This is a repost from the Chicago Tribune’s “The Seeker” Religion blog, written in the aftermath of the devastating earthquake in Haiti (2010). Unfortunately, the Oklahoma tornados (May 2013) are one more example we didn’t need.
It can be comforting to imagine that we are the center of the world. That is, until the world crushes us indifferently like an elephant stepping on an ant.
We do not need another catastrophe on the scale of Haiti’s/Oklahoma’s agony to challenge our trust in cosmic providence; we have seen enough examples through the human experience. If a personality or pantheon intentionally caused or passively allowed this to happen, they do not care about us. Indeed, the persistence and pervasiveness of human suffering might teach the opposite lesson of religious faith: not that someone up there must like us, but someone must be out to get us!

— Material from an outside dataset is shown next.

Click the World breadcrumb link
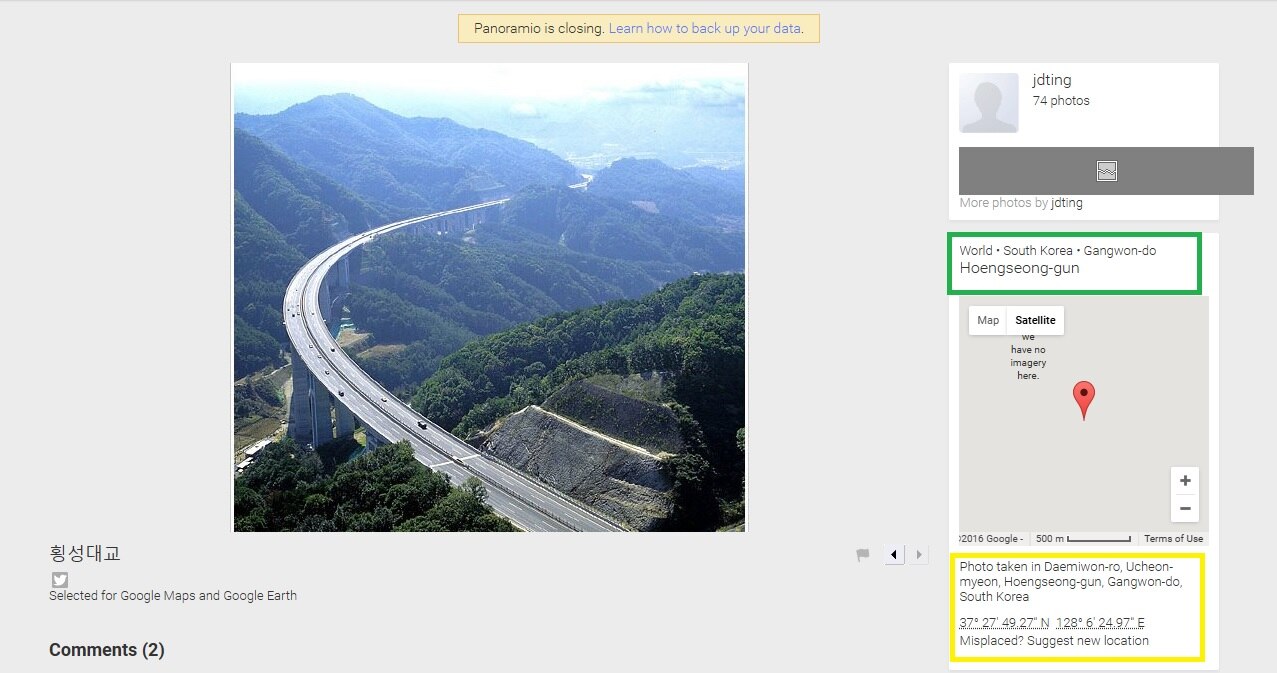This screenshot has height=673, width=1277. [x=976, y=250]
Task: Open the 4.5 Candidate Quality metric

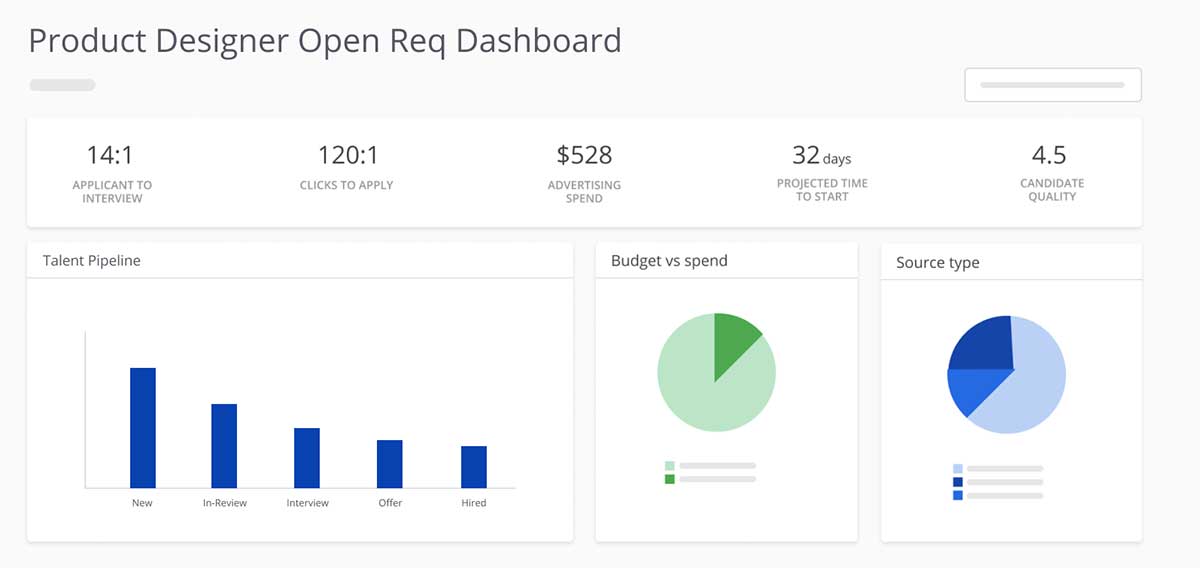Action: (x=1050, y=172)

For the more Humanist-inclined, there is no mystery to human suffering. A large, complex and unintelligent universe functions whether or not we or our loved ones are happy or sad, alive or dead. The earth’s tectonic plates are neither evil nor good; they simply function. Sometimes we enjoy fantastic mountain views, and sometimes we are crushed by falling buildings.
Many organizations are striving to help the victims of this latest disaster, and supporting them as you choose is an important step. Rabbi Tarfon (1st century CE) said memorably, “You are not required to finish the work, but you are also not free to desist from it.” In other words, we may never succeed in stopping suffering, but we should still do what we can. That is our test – facing disaster without a net.
Natural disasters like the tragedy in Haiti/Oklahoma are tests, but they are not tests of religious faith; they are tests of our humanity. The universe will not intervene for our benefit, just as it did not intentionally cause our suffering. If lives are to be saved, we people must save them; cities are only rebuilt by human effort. We respond to human needs with the power of human deeds.